The following loop trains for 30 epochs; feel free to change this number. For now, we suggest somewhere between 20-50 epochs. As you train, take a look at how the values for the training loss decrease over time. We want it to decrease while also avoiding overfitting the training data. 

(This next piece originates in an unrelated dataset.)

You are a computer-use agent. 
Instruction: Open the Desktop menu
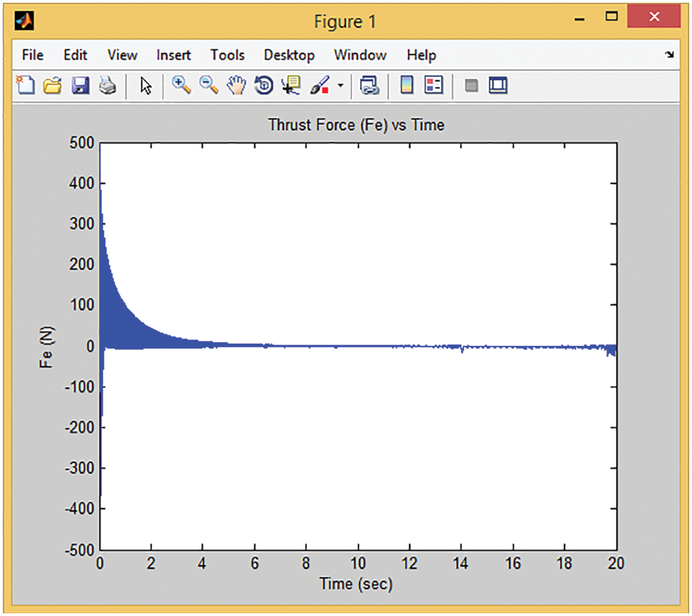click(x=289, y=55)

**The key parts in the training process are left for you to implement.**

### Train model_1

In [4]:
import torch.nn as nn
import torch.nn.functional as F
import time
import torch
## Define the MLP architecture
#“Vanilla” Neural Network : this type of MLP has only a single hidden layer 
device = torch.device("cpu") 

class VanillaMLP(nn.Module):
    def __init__(self):
        super(VanillaMLP, self).__init__()
        # implement your codes here
        self.linear1 = torch.nn.Linear(784,200)
        self.linear2 = torch.nn.Linear(200,100)
        self.linear3 = torch.nn.Linear(100,50)
        self.linear4 = torch.nn.Linear(50,20)
        self.linear5 = torch.nn.Linear(20,10)

    def forward(self, x):
        # flatten image input
        x = x.view(-1, 28 * 28)
        h_relu1 = self.linear1(x).clamp(min=0)
        h_relu2 = self.linear2(h_relu1).clamp(min=0)
        h_relu3 = self.linear3(h_relu2).clamp(min=0)
        h_relu4 = self.linear4(h_relu3).clamp(min=0)
        y_pred = self.linear5(h_relu4)
        # implement your codes here   
        return F.log_softmax(y_pred,dim=1)

# initialize the MLP

model_1 = VanillaMLP()
model_1.to(device)
# specify loss function
# implement your codes here
def loss_function(y_pred,y):
    loss = F.nll_loss(y_pred,y)
    return loss

# specify your optimizer
# implement your codes here
#随机梯度下降优化
optimizer = torch.optim.SGD(model_1.parameters(),lr=1e-2)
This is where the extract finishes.